▶ _Work instructions_
When you find the line with "Viewport: 600px width, 372px height." among the records below, reproduce it and each line after it exactly, ending with the line with "Given: Click the @MundonickLA mention".

(Saved entries)
######

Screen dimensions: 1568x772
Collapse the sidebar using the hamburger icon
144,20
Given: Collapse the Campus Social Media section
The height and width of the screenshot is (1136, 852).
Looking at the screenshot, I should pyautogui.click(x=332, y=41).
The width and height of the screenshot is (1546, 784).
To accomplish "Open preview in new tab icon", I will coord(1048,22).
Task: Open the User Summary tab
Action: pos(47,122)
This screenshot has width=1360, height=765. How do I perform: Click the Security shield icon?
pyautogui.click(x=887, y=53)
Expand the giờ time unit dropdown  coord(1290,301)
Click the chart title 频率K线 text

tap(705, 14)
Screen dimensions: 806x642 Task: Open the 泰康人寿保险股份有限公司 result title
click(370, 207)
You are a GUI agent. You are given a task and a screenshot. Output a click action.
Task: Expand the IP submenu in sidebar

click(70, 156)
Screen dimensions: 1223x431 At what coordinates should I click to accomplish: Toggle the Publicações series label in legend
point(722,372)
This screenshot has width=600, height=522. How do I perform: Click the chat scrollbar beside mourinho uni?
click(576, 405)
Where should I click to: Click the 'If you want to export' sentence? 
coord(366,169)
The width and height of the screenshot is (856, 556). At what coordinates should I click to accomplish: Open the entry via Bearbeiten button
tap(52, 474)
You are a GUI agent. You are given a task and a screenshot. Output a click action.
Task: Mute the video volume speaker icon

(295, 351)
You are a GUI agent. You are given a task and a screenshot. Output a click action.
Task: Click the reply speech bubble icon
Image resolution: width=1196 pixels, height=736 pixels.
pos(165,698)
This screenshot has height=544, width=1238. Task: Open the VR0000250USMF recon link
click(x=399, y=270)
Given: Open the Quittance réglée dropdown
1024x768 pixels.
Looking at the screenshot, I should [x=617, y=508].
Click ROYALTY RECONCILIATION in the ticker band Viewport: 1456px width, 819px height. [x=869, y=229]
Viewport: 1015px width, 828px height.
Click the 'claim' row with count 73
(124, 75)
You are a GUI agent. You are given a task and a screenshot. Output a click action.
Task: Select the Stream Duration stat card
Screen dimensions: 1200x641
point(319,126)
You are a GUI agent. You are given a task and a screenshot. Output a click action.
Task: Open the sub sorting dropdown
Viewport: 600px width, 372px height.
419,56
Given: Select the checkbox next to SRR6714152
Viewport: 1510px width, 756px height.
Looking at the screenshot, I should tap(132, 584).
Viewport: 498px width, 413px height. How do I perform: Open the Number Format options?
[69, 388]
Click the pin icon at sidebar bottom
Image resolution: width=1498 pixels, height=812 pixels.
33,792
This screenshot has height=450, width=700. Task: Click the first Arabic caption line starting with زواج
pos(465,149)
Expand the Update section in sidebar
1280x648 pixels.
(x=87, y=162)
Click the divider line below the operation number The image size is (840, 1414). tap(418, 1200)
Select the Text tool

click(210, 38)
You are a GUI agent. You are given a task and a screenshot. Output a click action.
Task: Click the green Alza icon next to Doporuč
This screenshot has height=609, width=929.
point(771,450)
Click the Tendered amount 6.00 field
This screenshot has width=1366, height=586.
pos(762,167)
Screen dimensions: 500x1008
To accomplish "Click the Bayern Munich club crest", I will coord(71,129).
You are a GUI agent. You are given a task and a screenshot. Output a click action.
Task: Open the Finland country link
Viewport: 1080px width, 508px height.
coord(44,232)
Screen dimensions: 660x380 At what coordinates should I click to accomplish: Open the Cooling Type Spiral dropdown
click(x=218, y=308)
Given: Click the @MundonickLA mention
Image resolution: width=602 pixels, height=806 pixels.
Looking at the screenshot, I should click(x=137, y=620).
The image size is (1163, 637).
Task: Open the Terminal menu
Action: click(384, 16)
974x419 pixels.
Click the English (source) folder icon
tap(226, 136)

######

▶ _Result of the task_
Viewport: 600px width, 372px height.
419,56
Given: Select the checkbox next to SRR6714152
Viewport: 1510px width, 756px height.
Looking at the screenshot, I should tap(132, 584).
Viewport: 498px width, 413px height. How do I perform: Open the Number Format options?
[69, 388]
Click the pin icon at sidebar bottom
Image resolution: width=1498 pixels, height=812 pixels.
33,792
This screenshot has height=450, width=700. Task: Click the first Arabic caption line starting with زواج
pos(465,149)
Expand the Update section in sidebar
1280x648 pixels.
(x=87, y=162)
Click the divider line below the operation number The image size is (840, 1414). tap(418, 1200)
Select the Text tool

click(210, 38)
You are a GUI agent. You are given a task and a screenshot. Output a click action.
Task: Click the green Alza icon next to Doporuč
This screenshot has height=609, width=929.
point(771,450)
Click the Tendered amount 6.00 field
This screenshot has width=1366, height=586.
pos(762,167)
Screen dimensions: 500x1008
To accomplish "Click the Bayern Munich club crest", I will coord(71,129).
You are a GUI agent. You are given a task and a screenshot. Output a click action.
Task: Open the Finland country link
Viewport: 1080px width, 508px height.
coord(44,232)
Screen dimensions: 660x380 At what coordinates should I click to accomplish: Open the Cooling Type Spiral dropdown
click(x=218, y=308)
Given: Click the @MundonickLA mention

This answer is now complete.